**DATASET ENTRIES:**
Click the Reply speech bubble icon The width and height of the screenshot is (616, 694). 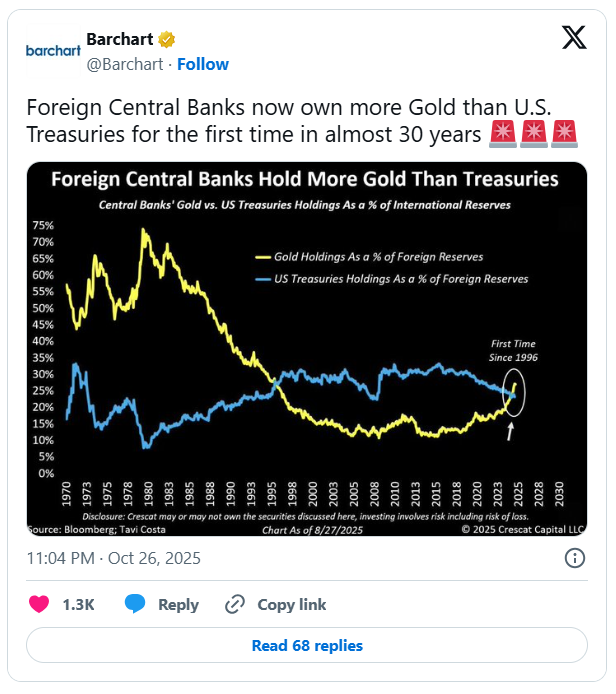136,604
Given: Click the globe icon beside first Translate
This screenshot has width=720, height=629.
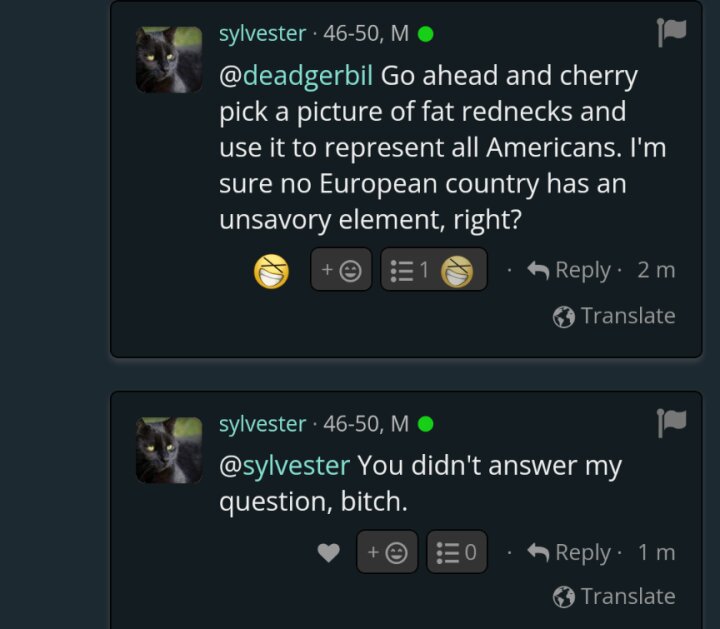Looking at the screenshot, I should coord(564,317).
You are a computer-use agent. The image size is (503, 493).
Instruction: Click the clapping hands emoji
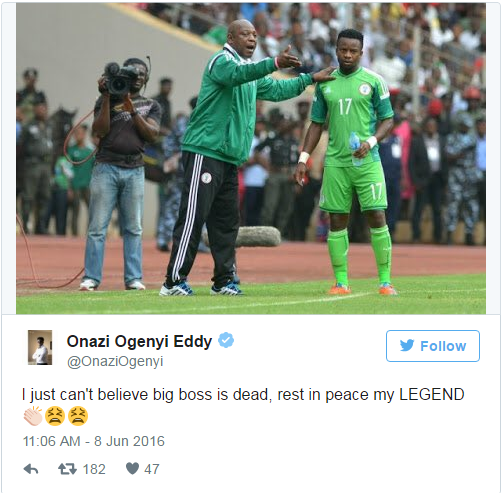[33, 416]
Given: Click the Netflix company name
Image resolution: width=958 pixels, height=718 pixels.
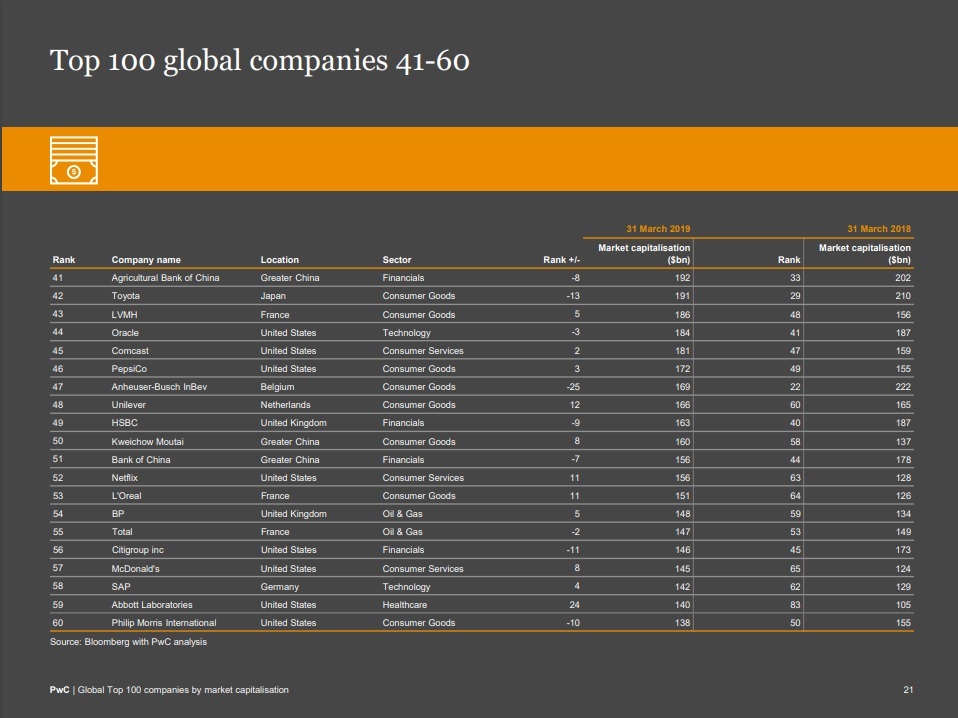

**PROBLEM STATEMENT:** Set out everything above, from the line containing "You are a computer-use" down to the last line, as a JSON list of strings with one string per line, blank lines omitted. Leave out the pictures.

**SOLUTION TO THIS PROBLEM:**
[
  "You are a computer-use agent. The image size is (503, 493).",
  "Instruction: Click the clapping hands emoji",
  "[33, 416]",
  "Given: Click the Netflix company name",
  "Image resolution: width=958 pixels, height=718 pixels."
]